> _Exercise objective_:
Below are the entries. Transcribe exactly the lines from the one with "admin01 (1258, 110)" through the one with "April 2016 (385, 1837)", ends included, and leave out all others.

> _Supplied material_:

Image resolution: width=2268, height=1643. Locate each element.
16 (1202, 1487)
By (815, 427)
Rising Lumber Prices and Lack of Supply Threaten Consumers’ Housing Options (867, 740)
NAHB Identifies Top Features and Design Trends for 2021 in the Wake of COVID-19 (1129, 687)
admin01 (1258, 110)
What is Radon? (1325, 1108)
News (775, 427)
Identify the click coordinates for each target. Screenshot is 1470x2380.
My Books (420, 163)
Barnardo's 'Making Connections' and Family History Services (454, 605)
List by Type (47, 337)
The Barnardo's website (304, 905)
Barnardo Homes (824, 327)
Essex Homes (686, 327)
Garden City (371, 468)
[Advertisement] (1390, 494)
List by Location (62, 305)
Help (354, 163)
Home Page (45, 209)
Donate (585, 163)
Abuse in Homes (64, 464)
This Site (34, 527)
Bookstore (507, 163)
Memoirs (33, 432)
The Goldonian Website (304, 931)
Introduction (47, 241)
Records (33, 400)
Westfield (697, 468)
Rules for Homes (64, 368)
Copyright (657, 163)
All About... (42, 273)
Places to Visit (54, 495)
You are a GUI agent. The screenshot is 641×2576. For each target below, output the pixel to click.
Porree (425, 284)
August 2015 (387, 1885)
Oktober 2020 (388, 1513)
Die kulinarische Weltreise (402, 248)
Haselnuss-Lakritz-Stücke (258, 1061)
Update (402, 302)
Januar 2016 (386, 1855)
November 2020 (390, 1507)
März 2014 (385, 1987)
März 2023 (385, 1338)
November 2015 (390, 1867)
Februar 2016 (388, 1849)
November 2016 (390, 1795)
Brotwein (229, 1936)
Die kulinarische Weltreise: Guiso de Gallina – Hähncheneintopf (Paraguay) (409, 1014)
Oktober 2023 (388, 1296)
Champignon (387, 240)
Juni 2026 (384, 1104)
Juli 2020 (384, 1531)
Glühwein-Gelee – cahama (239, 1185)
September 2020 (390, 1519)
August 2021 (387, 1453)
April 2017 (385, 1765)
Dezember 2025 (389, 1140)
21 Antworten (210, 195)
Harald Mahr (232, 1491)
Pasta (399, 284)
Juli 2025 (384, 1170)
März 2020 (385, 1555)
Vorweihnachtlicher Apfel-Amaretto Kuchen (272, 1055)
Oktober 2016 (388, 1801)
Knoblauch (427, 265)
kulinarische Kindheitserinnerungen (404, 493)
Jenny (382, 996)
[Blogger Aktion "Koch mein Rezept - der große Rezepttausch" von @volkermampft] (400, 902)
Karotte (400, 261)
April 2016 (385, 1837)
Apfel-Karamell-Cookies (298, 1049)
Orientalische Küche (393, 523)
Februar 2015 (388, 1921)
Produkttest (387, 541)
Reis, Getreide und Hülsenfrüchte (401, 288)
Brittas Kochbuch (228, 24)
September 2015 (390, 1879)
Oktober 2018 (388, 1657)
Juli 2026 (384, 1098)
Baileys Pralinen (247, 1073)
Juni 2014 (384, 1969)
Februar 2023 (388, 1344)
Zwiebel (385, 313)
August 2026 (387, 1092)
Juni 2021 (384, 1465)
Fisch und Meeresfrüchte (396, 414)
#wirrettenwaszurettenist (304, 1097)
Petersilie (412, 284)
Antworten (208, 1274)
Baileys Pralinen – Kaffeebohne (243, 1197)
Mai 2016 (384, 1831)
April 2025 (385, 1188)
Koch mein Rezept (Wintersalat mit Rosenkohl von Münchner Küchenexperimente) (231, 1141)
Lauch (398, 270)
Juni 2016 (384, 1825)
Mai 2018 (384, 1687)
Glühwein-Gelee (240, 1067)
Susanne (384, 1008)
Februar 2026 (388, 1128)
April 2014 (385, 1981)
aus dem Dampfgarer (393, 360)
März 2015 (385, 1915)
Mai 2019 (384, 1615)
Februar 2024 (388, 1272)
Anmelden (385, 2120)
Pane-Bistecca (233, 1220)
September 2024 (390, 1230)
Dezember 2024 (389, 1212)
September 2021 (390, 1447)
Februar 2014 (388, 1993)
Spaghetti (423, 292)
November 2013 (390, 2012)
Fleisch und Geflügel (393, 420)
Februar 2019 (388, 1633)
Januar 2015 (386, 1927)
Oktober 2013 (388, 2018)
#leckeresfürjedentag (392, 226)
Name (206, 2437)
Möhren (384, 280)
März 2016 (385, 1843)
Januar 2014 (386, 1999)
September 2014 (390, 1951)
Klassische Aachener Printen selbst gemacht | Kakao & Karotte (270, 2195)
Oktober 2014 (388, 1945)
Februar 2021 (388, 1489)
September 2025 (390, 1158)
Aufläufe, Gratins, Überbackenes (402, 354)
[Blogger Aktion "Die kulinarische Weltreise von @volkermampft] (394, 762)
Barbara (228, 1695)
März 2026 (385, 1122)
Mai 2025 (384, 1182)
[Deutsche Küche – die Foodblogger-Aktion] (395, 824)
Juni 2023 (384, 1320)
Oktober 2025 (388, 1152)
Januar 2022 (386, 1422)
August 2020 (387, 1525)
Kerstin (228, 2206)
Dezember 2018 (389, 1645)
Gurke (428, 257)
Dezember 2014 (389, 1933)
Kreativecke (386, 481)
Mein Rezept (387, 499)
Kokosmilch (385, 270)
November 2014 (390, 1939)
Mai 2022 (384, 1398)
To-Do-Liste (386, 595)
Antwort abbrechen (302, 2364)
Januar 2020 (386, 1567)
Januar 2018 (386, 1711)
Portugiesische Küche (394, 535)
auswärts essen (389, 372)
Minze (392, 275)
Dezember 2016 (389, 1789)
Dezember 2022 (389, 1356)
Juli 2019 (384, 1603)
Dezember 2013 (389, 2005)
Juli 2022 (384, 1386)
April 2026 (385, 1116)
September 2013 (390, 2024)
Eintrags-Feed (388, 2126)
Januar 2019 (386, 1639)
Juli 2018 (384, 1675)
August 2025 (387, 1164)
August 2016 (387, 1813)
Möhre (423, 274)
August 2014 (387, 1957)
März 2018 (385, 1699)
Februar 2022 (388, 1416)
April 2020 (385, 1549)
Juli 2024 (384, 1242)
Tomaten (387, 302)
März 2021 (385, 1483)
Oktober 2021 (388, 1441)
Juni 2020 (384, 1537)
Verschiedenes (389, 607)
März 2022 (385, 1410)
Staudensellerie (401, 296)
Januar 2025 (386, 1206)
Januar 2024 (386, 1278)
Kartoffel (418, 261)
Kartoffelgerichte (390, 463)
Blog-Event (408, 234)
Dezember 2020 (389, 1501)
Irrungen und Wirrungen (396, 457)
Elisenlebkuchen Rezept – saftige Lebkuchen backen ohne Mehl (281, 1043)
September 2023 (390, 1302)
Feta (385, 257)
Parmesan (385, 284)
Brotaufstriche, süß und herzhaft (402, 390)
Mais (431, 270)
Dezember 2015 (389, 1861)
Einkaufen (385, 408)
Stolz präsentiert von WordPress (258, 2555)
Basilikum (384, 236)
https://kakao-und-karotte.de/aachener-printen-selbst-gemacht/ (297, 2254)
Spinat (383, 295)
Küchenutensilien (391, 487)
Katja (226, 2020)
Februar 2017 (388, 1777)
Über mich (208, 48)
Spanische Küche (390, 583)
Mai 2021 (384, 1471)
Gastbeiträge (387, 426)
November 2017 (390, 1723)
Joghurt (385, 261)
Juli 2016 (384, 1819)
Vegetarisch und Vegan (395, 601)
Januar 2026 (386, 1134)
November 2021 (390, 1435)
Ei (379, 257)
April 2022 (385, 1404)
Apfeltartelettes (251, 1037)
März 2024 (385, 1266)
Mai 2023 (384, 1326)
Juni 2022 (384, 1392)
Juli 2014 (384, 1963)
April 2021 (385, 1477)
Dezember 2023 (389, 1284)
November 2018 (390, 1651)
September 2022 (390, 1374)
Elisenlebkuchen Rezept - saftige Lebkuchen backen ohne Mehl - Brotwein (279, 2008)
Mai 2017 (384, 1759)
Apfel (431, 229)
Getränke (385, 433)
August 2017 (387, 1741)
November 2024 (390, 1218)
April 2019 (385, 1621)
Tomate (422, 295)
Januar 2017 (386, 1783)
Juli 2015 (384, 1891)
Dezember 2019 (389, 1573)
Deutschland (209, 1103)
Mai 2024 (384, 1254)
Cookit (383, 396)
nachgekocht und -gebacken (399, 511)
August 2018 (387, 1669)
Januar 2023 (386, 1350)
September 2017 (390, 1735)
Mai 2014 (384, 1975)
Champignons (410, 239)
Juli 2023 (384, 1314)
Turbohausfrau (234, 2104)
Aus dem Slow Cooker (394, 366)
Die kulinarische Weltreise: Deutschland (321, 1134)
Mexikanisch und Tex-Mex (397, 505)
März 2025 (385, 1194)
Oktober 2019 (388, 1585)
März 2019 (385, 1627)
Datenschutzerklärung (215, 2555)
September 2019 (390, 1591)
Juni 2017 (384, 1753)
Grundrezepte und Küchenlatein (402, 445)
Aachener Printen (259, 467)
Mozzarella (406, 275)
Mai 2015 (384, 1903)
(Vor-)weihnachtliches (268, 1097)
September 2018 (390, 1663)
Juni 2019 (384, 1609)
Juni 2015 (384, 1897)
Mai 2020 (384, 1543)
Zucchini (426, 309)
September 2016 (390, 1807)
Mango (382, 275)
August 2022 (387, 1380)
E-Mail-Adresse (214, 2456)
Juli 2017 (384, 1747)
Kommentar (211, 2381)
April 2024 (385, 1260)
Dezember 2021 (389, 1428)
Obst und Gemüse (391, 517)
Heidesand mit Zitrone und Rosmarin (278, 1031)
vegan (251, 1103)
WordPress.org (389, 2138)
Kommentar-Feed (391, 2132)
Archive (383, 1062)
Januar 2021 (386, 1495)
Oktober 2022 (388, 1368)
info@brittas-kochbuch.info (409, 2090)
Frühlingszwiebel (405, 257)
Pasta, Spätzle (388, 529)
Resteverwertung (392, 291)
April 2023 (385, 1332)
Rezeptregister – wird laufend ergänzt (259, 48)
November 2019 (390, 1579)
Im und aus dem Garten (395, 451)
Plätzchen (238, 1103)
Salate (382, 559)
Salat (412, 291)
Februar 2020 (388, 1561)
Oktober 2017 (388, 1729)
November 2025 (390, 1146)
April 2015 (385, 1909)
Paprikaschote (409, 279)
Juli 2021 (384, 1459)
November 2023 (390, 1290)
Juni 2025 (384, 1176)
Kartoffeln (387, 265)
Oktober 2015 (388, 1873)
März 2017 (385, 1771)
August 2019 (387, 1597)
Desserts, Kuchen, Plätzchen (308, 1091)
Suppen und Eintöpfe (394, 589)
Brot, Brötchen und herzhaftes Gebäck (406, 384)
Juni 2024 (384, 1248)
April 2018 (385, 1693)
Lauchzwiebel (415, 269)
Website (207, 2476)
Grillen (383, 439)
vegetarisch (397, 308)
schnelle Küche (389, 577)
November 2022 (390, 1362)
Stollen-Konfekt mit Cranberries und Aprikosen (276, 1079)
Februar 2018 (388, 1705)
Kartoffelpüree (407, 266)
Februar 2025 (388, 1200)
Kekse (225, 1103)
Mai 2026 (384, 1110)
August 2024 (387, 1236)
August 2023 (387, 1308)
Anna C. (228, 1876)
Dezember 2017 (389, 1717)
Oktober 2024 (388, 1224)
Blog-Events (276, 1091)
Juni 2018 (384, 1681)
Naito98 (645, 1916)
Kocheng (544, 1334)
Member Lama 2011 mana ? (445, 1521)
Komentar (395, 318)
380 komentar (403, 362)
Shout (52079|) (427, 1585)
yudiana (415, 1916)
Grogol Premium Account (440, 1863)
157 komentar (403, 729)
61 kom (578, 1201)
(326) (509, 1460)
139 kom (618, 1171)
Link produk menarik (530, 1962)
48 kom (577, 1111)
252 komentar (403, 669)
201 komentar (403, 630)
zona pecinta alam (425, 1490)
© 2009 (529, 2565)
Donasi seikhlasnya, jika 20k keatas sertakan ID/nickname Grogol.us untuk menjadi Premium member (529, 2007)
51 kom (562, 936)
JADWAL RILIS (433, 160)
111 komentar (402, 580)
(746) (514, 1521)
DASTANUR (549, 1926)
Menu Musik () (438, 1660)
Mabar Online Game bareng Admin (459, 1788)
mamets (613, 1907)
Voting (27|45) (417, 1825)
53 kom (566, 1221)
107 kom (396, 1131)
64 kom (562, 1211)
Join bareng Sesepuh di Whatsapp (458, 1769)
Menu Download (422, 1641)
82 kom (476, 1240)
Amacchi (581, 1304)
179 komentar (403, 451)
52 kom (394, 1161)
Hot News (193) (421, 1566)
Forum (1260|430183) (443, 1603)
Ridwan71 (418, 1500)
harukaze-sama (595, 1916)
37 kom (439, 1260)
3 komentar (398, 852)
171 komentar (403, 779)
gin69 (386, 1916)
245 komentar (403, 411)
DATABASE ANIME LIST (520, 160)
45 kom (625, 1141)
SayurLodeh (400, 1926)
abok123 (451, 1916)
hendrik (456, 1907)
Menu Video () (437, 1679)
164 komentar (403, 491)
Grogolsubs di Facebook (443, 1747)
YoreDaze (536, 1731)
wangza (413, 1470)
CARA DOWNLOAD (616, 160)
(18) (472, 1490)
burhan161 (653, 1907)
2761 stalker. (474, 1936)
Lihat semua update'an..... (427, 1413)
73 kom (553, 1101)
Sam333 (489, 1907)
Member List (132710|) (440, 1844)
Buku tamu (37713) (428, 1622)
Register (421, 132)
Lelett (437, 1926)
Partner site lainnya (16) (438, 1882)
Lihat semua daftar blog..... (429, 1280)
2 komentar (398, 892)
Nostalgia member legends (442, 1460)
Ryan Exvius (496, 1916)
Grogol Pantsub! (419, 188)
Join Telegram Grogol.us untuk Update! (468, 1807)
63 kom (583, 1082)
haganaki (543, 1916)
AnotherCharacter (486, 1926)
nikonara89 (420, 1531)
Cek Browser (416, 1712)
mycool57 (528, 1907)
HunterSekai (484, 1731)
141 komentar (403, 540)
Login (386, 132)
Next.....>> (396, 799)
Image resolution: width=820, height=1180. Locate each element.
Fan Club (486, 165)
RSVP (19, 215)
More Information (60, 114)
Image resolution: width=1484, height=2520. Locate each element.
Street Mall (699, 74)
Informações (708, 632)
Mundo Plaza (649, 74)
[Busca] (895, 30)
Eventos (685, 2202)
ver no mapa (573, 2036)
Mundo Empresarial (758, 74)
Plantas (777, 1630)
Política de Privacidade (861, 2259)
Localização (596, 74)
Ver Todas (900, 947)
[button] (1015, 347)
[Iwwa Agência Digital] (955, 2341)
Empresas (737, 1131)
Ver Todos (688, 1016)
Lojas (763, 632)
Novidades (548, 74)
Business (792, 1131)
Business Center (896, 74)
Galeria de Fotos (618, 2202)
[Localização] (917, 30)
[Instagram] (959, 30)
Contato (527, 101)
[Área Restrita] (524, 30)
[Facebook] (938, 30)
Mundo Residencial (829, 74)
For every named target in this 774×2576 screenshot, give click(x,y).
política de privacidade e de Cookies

> _Expected output_:
admin01 (1258, 110)
What is Radon? (1325, 1108)
News (775, 427)
Identify the click coordinates for each target. Screenshot is 1470x2380.
My Books (420, 163)
Barnardo's 'Making Connections' and Family History Services (454, 605)
List by Type (47, 337)
The Barnardo's website (304, 905)
Barnardo Homes (824, 327)
Essex Homes (686, 327)
Garden City (371, 468)
[Advertisement] (1390, 494)
List by Location (62, 305)
Help (354, 163)
Home Page (45, 209)
Donate (585, 163)
Abuse in Homes (64, 464)
This Site (34, 527)
Bookstore (507, 163)
Memoirs (33, 432)
The Goldonian Website (304, 931)
Introduction (47, 241)
Records (33, 400)
Westfield (697, 468)
Rules for Homes (64, 368)
Copyright (657, 163)
All About... (42, 273)
Places to Visit (54, 495)
You are a GUI agent. The screenshot is 641×2576. For each target below, output the pixel to click.
Porree (425, 284)
August 2015 (387, 1885)
Oktober 2020 (388, 1513)
Die kulinarische Weltreise (402, 248)
Haselnuss-Lakritz-Stücke (258, 1061)
Update (402, 302)
Januar 2016 (386, 1855)
November 2020 (390, 1507)
März 2014 (385, 1987)
März 2023 (385, 1338)
November 2015 (390, 1867)
Februar 2016 (388, 1849)
November 2016 (390, 1795)
Brotwein (229, 1936)
Die kulinarische Weltreise: Guiso de Gallina – Hähncheneintopf (Paraguay) (409, 1014)
Oktober 2023 (388, 1296)
Champignon (387, 240)
Juni 2026 (384, 1104)
Juli 2020 (384, 1531)
Glühwein-Gelee – cahama (239, 1185)
September 2020 (390, 1519)
August 2021 (387, 1453)
April 2017 (385, 1765)
Dezember 2025 (389, 1140)
21 Antworten (210, 195)
Harald Mahr (232, 1491)
Pasta (399, 284)
Juli 2025 (384, 1170)
März 2020 (385, 1555)
Vorweihnachtlicher Apfel-Amaretto Kuchen (272, 1055)
Oktober 2016 (388, 1801)
Knoblauch (427, 265)
kulinarische Kindheitserinnerungen (404, 493)
Jenny (382, 996)
[Blogger Aktion "Koch mein Rezept - der große Rezepttausch" von @volkermampft] (400, 902)
Karotte (400, 261)
April 2016 (385, 1837)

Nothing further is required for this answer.